Bowman’s mother and Zwiegelaar divorced shortly after she moved out.
Her two brothers lived with Zwiegelaar, who later married a childminder in England.
“When my mother and Larry got divorced, she kept in touch with him because of the boys – they were living with him because he had a stable income.
“In 2010 I overheard my mother saying that Larry had found a new woman and they were going to get married. I found out that he had married this woman in England, but had then come back to South Africa briefly to sort out his visa.
“We thought about coming forward, maybe because he was back in the country it was the right time. I thought if he went back to the UK we’d never be able to catch him.”
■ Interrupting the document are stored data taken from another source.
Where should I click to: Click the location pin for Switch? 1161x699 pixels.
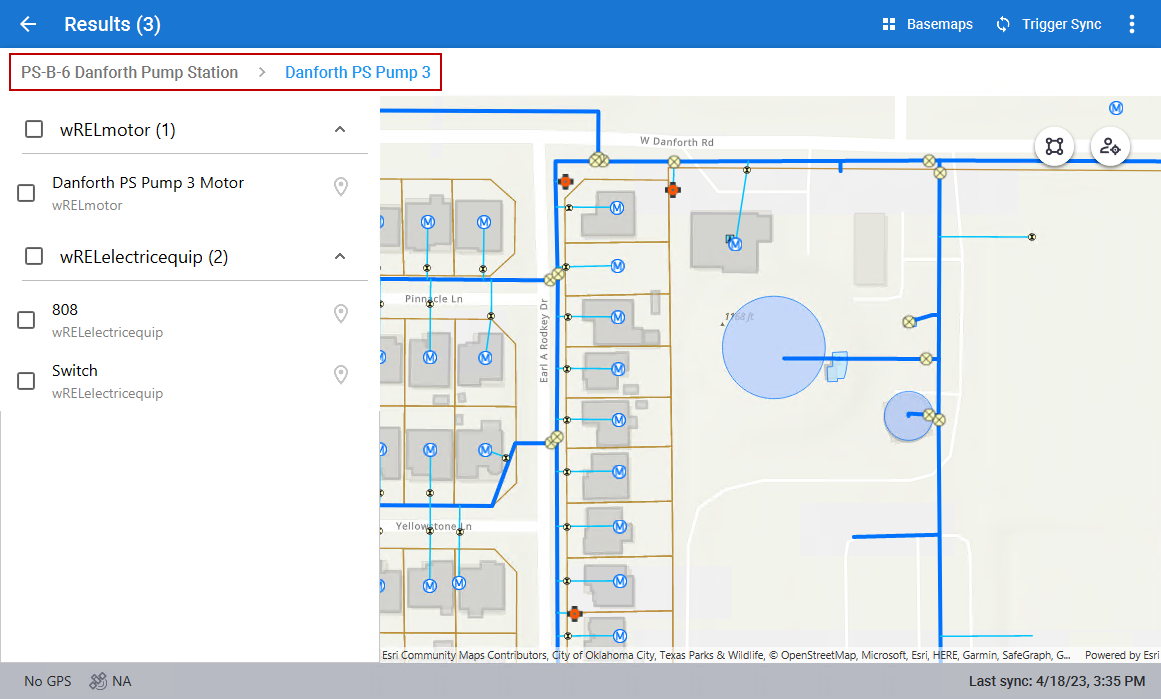(341, 375)
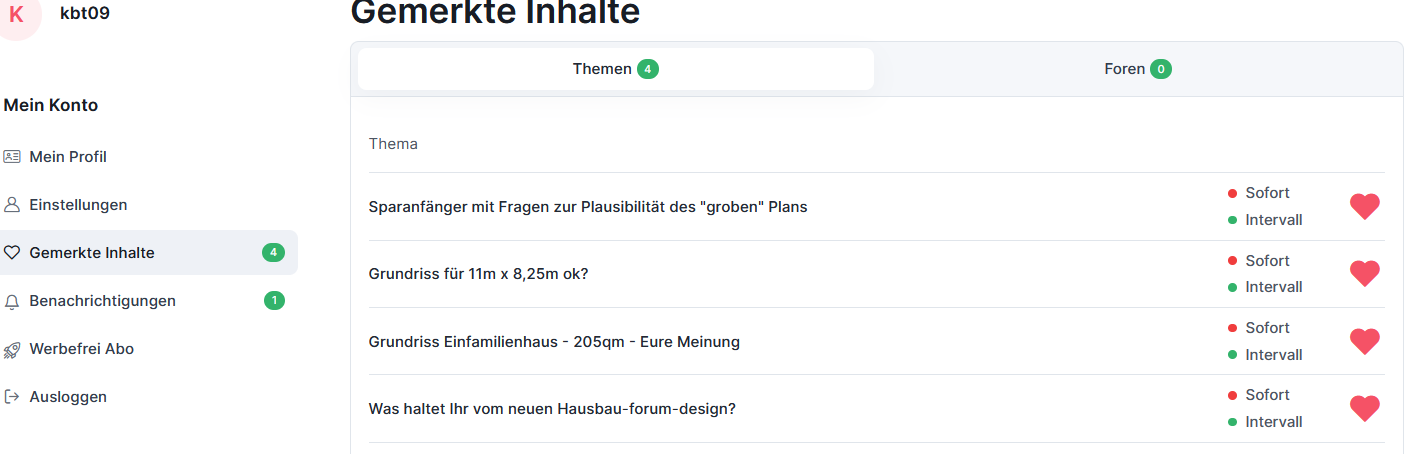
Task: Select Sofort notification for the Sparanfänger topic
Action: [1266, 193]
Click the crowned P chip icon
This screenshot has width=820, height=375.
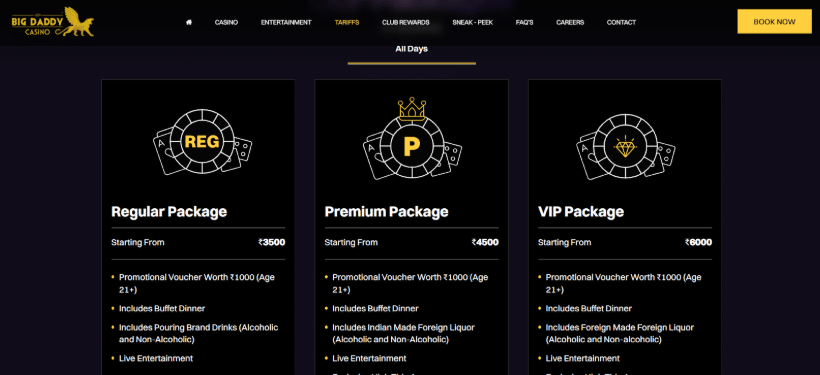(412, 139)
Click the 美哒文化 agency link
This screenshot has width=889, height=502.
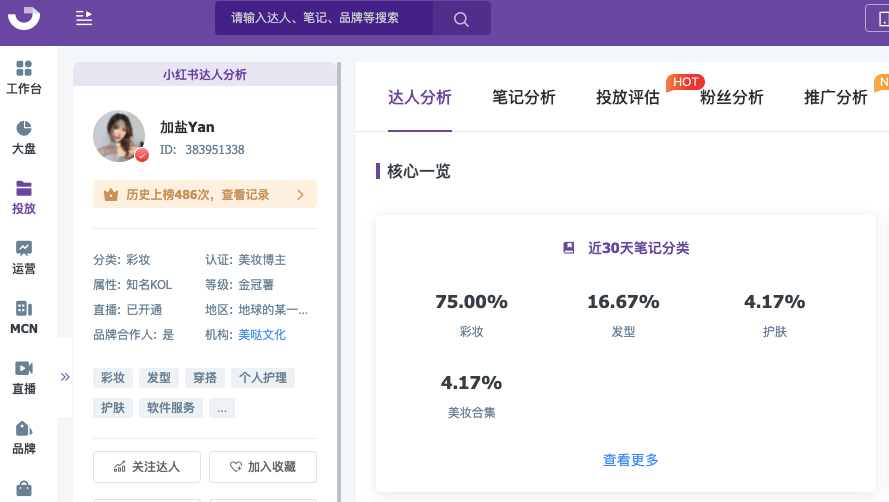pyautogui.click(x=262, y=335)
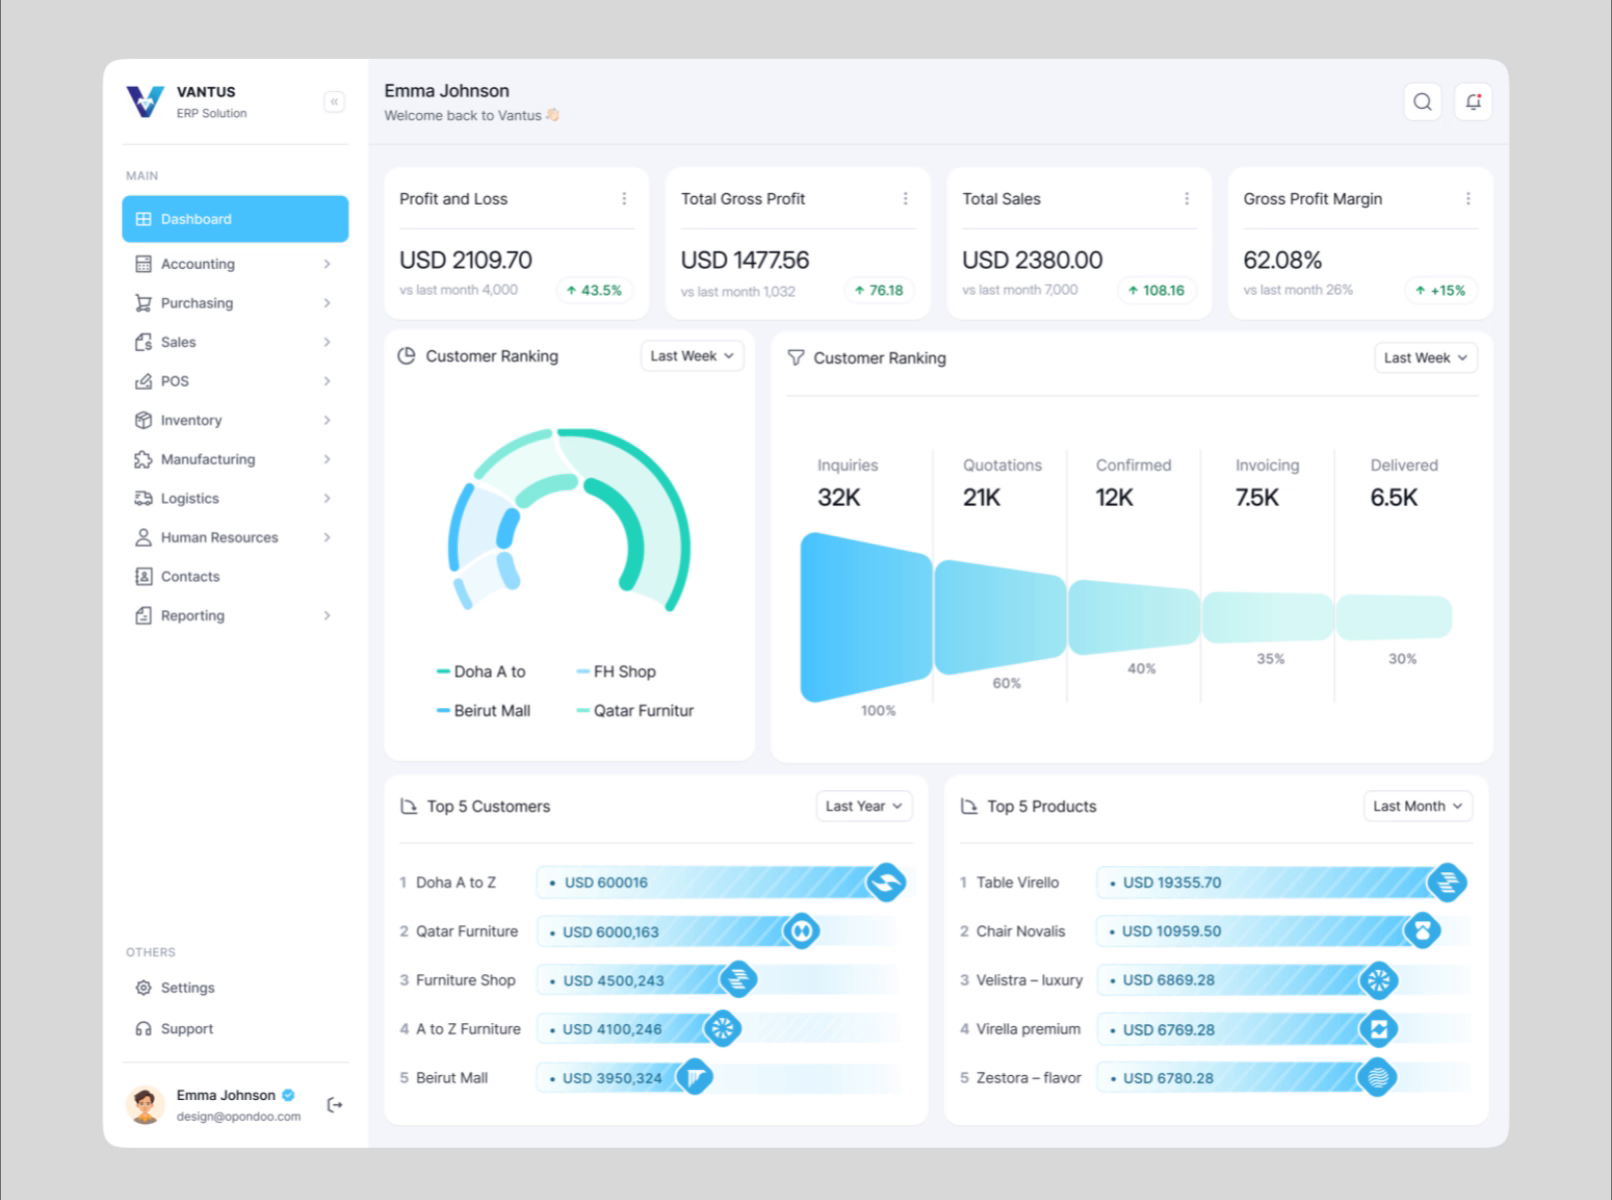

She sent a blunt message to his wife on Facebook, laying bare his misdeeds.
“I saw on her profile that she had a daughter. We ended up speaking through Facebook for more than three days, with her asking me detailed questions about Larry that only I would know.
“Eventually I got a message back saying that she believed me and that she was divorcing Larry. Then I thought she and heR daughter would be safe. I think that because we came forward, we saved other little girls from being tormented,” Bowman said.
She says that throughout the entire ordeal, her only concern was her brothers.
“The healing process started when his trial ended. During this whole process we have tried to shield my brothers. Protecting them has been our only concern.”
Speaking from her Cape Town home, Jackie Toms told of how her childhood had been stolen by her stepfather.
“Honestly, I didn’t have a childhood. Looking back on it now I realised that I just shut everything out to try to cope, and that is something that I still do to this day. I focused on my family and on school, I did everything to appear as normal as I could. I was so cut off from everything that I had convinced myself that nothing was wrong, I had forced myself to be happy, or at least appear to be,” she added.
She said that Zwiegelaar’s sentencing had closed a chapter of their lives.
“I am very relieved now. We still have a long way to go. Now we can start healing.
“To be honest, this has shaped me. I like to think that everything happens for a reason and as strange as it sounds, I wouldn’t change anything,” Toms said.